**Records supplied:**

┄┄┄┄┄┄┄┄┄┄

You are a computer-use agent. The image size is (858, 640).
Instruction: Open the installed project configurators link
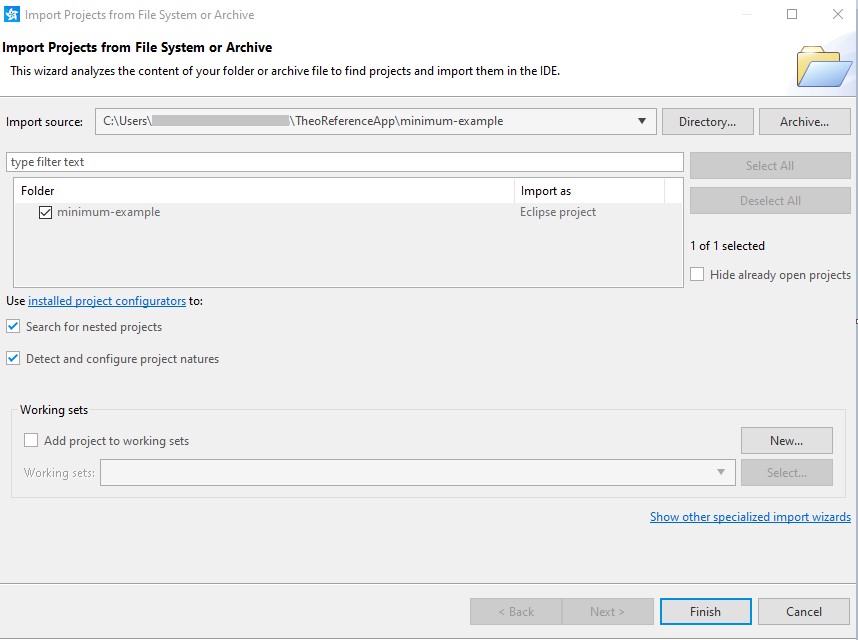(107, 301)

┄┄┄┄┄┄┄┄┄┄

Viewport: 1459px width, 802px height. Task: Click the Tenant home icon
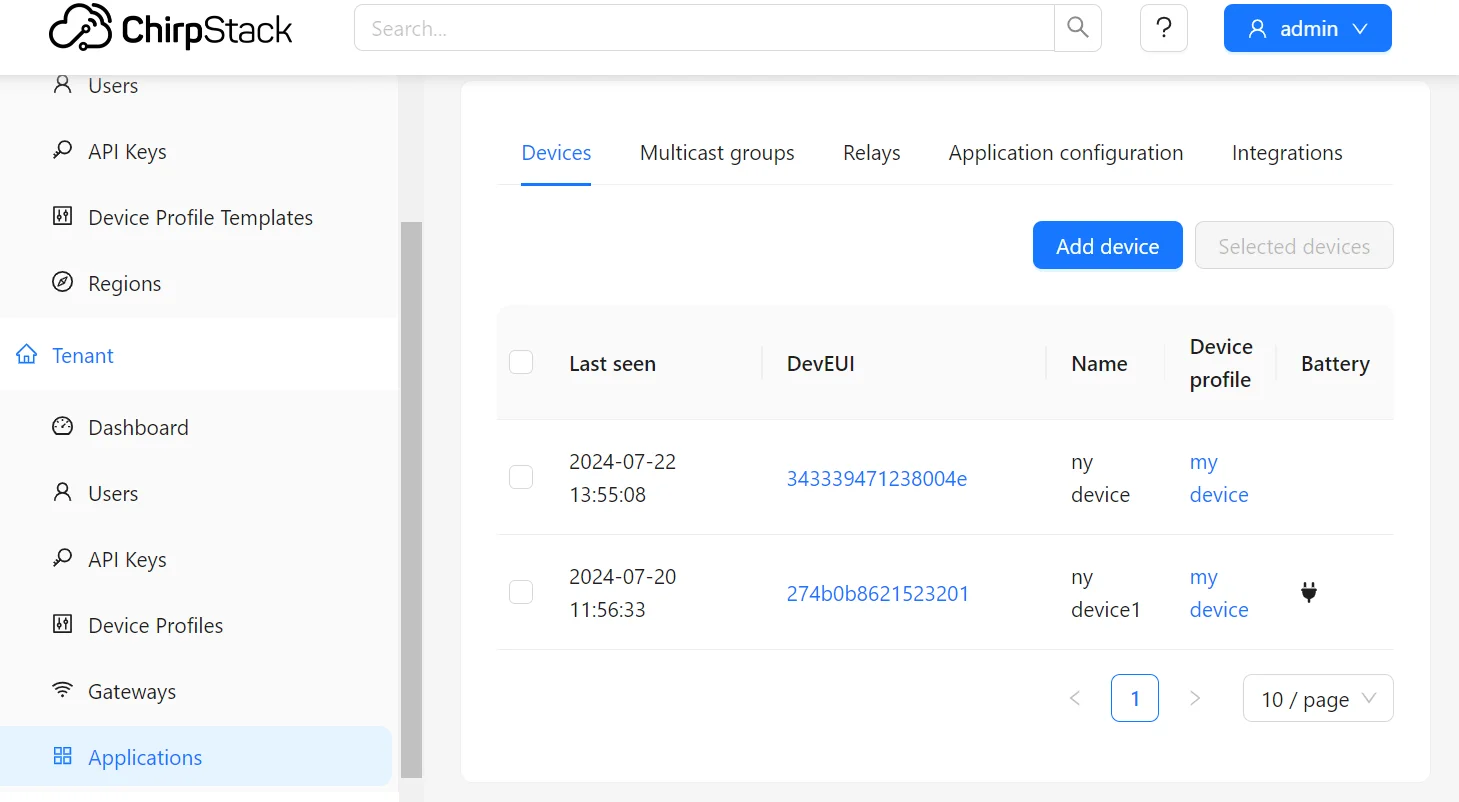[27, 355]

┄┄┄┄┄┄┄┄┄┄

Count the lines of the material above that contain the string "configurators", treating case as significant. Give only the number.

**Response:** 1